BFSU Stanford POS Tagger: A Graphical Interface Windows Version 免费词性赋码工具 词性标注

xujiajin

管理员
Staff member
This GUI (Graphical User Interface) version of the Stanford POS Tagger was developed by Mr. Yunlong Jia, and designed by Dr. Jiajin Xu and Mr. Yunlong Jia.

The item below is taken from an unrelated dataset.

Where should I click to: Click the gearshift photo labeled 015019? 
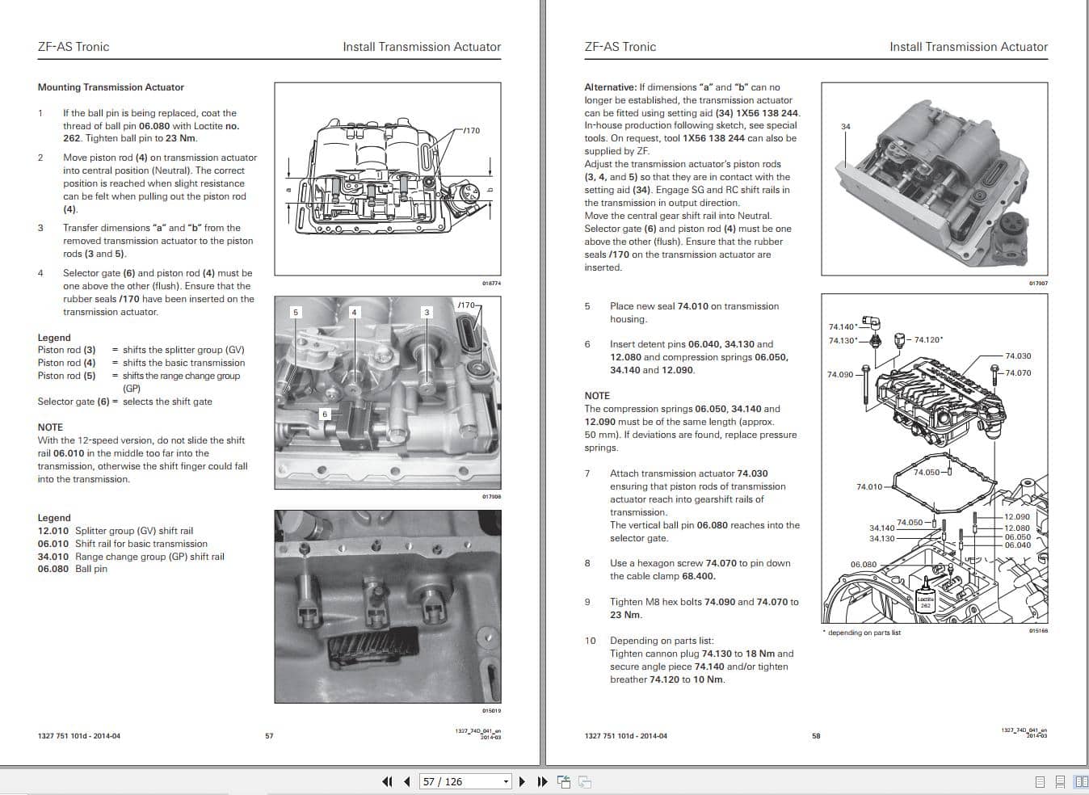(386, 606)
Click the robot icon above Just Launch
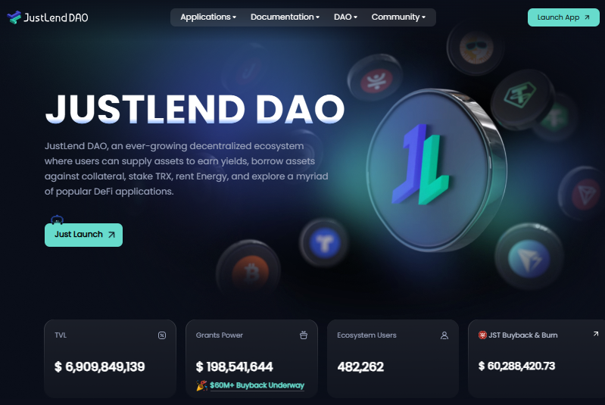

This tagger automatically assigns part of speech information to each word in the loaded English plain text(s). The result of tagging will be saved after execution by default in the same directory of the source text(s) with the extension *.tag. To tag the texts, you need to choose one of the pre-loaded tagging models after you import your raw texts.

The tagger uses Penn Treebank tag set, which is described in Treebank POS tagset.pdf in the program folder.

Please note that the tool requires Java 1.5+ to be installed before you can analyze any texts.

More information about the Stanford POS tagger is available at http://nlp.stanford.edu/software/tagger.shtml.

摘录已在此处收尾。